No Substitute for Trained Teachers: If the teacher workforce has grown nearly 50 percent since the 1980s, why are states still reporting shortages?

AuthorWeiss, Suzanne

In mid-2017, with the start of the new school year just weeks away, Coloradans might have thought the sky was falling. Over a three-month period, a steady drumbeat of news stories warned of an impending catastrophe for Colorado's K-12 schools.

The first alarm bell was a brief news article on declines in the number of graduates from the state's 50 teacher-preparation programs--a trend that was exacerbating teacher shortages in rural areas.

Next came a story on a handful of particularly hard-hit school districts in remote areas where shortages are nothing new and are primarily attributable to low pay (as little as $24,000 a year) and high turnover.

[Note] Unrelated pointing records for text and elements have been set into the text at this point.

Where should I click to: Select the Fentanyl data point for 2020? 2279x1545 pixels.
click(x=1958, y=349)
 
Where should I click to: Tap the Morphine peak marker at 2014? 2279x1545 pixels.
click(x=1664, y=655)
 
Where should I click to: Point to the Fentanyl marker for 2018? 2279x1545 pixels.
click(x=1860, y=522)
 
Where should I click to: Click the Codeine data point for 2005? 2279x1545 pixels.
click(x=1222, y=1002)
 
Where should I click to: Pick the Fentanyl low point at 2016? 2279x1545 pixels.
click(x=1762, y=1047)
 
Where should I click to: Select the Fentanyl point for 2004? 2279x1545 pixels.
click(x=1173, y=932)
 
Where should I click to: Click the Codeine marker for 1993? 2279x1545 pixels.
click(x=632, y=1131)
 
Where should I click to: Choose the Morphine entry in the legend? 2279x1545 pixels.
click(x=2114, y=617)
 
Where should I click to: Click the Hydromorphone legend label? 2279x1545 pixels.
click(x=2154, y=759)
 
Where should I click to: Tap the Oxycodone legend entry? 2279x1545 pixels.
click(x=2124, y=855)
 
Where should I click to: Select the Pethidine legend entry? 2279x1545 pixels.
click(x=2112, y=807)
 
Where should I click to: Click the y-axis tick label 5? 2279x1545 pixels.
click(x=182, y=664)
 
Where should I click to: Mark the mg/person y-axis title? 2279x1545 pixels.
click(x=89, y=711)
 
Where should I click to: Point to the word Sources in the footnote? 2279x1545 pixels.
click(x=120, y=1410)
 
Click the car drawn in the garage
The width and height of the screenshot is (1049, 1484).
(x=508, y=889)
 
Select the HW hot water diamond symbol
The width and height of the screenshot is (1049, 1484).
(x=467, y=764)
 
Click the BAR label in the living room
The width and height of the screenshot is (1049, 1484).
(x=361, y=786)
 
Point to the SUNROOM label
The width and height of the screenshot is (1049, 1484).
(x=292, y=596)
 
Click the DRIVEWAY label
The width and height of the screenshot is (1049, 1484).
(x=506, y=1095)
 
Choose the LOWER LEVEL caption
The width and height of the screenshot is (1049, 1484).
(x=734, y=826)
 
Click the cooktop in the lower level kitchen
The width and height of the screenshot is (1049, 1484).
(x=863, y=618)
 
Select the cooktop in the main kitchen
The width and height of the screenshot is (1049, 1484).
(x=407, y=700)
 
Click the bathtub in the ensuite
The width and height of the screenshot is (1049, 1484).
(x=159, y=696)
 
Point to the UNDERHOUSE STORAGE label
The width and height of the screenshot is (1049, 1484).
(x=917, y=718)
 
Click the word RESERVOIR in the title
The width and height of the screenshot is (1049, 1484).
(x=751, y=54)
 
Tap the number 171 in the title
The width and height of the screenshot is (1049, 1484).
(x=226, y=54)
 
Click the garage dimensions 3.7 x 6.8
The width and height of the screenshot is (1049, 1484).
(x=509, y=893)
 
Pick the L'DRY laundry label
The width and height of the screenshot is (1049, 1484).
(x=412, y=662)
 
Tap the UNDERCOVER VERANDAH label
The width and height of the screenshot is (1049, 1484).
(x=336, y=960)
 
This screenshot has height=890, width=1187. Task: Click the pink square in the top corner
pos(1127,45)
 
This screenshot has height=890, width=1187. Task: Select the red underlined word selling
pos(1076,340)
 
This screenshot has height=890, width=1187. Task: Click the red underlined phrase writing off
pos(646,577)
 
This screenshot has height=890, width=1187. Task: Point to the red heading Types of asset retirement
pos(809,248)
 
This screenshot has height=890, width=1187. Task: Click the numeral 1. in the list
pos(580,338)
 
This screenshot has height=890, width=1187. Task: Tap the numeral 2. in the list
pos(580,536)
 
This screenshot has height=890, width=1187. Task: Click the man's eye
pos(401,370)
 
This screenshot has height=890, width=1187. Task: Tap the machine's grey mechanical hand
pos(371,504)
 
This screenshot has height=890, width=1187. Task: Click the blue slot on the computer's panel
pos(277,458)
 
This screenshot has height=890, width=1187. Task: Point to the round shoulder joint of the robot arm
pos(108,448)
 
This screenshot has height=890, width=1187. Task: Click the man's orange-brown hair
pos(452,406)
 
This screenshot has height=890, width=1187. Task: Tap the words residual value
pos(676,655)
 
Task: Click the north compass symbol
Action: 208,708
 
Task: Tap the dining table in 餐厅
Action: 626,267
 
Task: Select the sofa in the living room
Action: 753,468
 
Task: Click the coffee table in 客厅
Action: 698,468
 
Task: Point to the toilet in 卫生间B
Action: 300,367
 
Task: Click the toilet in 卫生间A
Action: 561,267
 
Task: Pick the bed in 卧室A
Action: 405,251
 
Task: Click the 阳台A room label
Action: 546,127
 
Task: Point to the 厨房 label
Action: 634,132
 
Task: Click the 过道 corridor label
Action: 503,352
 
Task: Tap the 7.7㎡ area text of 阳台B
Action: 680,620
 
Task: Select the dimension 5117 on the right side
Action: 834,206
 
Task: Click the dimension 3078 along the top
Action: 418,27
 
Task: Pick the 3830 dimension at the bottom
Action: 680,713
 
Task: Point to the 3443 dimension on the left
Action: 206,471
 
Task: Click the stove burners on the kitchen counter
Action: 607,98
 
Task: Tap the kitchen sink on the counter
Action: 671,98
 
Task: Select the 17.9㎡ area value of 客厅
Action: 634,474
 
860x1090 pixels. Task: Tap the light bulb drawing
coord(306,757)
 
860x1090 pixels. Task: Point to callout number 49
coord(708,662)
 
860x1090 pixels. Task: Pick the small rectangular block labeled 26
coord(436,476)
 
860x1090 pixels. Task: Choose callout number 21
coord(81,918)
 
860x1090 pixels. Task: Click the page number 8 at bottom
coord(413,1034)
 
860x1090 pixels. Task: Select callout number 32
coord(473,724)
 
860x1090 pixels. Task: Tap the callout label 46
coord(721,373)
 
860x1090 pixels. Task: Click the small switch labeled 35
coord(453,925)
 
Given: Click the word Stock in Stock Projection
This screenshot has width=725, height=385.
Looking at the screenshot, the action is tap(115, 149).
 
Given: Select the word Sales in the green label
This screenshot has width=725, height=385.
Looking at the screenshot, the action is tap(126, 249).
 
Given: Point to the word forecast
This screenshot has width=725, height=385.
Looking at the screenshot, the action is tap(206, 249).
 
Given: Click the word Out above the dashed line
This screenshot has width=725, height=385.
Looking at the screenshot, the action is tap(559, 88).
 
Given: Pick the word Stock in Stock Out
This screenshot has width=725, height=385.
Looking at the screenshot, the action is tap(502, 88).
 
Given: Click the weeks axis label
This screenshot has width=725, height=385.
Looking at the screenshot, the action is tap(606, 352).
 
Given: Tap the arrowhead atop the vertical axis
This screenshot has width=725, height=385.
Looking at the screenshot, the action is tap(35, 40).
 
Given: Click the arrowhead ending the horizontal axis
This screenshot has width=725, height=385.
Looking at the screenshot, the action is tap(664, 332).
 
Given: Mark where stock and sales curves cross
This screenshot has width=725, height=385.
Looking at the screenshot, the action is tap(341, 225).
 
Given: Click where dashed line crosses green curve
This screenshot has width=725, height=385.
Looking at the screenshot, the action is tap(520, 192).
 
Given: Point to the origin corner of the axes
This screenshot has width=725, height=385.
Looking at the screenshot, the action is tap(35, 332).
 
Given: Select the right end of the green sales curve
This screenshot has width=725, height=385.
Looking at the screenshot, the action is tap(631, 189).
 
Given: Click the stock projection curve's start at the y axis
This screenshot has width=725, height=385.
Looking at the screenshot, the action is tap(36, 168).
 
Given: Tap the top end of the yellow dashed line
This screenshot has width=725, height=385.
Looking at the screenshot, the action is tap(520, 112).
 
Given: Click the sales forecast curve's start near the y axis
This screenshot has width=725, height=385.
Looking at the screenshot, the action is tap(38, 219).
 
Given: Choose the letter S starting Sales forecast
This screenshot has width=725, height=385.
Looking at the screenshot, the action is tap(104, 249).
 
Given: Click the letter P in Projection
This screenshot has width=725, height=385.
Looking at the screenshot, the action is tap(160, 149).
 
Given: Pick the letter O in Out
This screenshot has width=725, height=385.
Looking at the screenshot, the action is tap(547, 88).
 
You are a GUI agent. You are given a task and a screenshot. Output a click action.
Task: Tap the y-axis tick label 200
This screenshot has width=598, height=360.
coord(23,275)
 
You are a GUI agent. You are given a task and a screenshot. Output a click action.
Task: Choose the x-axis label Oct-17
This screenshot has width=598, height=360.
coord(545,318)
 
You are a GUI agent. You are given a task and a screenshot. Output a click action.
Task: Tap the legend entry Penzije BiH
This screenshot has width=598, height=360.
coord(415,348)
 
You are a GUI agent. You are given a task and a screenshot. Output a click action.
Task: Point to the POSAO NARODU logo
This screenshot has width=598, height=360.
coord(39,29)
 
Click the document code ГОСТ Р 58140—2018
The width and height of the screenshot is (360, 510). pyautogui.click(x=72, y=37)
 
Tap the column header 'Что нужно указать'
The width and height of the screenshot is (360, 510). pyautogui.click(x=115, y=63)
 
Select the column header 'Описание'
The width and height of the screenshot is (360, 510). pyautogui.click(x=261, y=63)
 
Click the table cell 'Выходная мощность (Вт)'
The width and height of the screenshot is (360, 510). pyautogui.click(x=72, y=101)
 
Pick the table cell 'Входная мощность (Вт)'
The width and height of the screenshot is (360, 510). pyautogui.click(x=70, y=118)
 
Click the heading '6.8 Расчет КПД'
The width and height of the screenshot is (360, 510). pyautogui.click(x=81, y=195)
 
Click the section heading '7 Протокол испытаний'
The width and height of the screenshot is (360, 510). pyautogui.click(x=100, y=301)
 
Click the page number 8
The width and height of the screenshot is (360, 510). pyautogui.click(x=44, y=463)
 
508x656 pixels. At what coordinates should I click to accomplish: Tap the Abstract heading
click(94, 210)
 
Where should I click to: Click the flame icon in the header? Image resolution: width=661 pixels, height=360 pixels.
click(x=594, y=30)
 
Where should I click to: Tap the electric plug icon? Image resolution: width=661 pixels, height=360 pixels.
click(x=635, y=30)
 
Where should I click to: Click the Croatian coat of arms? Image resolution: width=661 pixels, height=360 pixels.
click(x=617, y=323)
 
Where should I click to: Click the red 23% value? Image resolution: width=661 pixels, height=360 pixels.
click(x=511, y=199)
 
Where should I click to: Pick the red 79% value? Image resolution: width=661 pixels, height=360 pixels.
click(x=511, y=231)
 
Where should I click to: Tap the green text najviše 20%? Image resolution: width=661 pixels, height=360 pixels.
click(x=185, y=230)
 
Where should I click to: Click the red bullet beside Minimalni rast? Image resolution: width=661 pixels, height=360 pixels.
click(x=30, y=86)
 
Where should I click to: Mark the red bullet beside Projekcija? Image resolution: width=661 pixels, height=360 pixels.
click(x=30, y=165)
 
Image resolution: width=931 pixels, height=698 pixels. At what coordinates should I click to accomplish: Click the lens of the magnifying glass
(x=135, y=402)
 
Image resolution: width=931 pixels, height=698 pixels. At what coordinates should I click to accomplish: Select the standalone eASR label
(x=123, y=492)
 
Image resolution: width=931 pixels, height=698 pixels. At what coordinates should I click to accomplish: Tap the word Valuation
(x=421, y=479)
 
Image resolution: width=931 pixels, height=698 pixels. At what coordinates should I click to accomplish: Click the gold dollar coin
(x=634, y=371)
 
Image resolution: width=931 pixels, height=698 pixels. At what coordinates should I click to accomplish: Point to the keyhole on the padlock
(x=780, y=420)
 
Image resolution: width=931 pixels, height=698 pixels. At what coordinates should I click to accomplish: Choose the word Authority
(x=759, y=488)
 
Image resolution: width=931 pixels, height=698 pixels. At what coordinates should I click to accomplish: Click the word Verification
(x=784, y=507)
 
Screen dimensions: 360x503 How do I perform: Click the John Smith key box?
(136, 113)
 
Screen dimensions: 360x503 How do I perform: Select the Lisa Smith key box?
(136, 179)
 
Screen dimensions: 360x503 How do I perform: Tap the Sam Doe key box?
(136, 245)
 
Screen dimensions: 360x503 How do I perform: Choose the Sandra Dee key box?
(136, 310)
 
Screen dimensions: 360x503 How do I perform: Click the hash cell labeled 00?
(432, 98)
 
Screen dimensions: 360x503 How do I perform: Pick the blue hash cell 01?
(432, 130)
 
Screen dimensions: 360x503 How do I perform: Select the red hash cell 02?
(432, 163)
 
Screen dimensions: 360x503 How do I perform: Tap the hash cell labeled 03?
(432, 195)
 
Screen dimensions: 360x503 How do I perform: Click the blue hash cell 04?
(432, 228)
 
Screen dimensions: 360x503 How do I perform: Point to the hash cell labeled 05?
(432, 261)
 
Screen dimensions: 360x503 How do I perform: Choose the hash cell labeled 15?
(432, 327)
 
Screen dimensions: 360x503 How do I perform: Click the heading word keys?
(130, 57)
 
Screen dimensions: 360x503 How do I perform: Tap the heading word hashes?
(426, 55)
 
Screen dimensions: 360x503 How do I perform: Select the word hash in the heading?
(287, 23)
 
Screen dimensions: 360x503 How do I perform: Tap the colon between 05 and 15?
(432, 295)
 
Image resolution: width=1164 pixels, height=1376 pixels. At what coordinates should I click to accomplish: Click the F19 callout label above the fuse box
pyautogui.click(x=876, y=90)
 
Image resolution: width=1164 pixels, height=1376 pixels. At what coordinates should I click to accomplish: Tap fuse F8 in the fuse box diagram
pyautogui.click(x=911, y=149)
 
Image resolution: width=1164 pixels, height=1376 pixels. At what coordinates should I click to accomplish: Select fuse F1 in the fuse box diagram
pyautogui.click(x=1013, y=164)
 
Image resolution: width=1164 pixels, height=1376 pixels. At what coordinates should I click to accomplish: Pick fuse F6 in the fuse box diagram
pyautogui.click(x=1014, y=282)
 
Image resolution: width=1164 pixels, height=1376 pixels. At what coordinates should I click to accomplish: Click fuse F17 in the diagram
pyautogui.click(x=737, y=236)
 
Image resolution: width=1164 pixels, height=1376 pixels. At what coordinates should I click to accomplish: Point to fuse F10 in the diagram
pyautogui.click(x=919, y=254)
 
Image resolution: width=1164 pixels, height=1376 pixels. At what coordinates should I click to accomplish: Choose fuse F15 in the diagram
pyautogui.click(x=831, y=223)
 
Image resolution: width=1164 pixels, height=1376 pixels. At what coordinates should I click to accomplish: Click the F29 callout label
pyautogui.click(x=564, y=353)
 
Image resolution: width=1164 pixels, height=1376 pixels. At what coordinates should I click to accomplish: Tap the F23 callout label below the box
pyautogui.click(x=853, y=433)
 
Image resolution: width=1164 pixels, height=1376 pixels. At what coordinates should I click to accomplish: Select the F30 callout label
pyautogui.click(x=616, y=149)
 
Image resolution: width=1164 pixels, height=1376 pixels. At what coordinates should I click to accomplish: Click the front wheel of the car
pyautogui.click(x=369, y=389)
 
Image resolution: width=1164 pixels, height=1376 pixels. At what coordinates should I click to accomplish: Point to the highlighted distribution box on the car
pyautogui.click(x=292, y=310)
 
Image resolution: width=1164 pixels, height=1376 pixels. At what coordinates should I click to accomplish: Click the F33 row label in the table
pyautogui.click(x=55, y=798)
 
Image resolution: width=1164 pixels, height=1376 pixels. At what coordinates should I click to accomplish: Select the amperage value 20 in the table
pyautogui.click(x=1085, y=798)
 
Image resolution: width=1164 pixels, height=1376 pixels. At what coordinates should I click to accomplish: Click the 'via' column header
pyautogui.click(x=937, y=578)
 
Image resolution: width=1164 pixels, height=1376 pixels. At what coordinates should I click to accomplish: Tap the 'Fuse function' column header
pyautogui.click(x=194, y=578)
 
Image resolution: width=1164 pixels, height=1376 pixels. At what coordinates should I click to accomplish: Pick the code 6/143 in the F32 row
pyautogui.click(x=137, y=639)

Drawing on a quote from the article, the headline declared the problem a "crisis that would only get worse."

That's when the story went viral.

In the cascade of news coverage that ensued, the words "teacher shortage" and "crisis" became joined at the hip, and the predictions grew more and more dire. By late July, major news outlets were running stories describing a "massive K-12 teacher shortage" that could result in thousands of teaching positions across the state going unfilled in the fall.

But as Colorado schools began opening their doors, the furor subsided more rapidly than it had arisen. Looking back, it's easy to see what happened. The media had garbled the state's data on the annual number of teaching jobs that typically come open and are easily filled (about

3,500 statewide) versus the number of positions that are hard to fill or are staffed by long-term substitutes (about 100 statewide).

Teacher Supply and Demand

As mistaken as the Colorado news coverage was, it touched on a critical and increasingly urgent issue, one affecting nearly every state: teacher supply and demand.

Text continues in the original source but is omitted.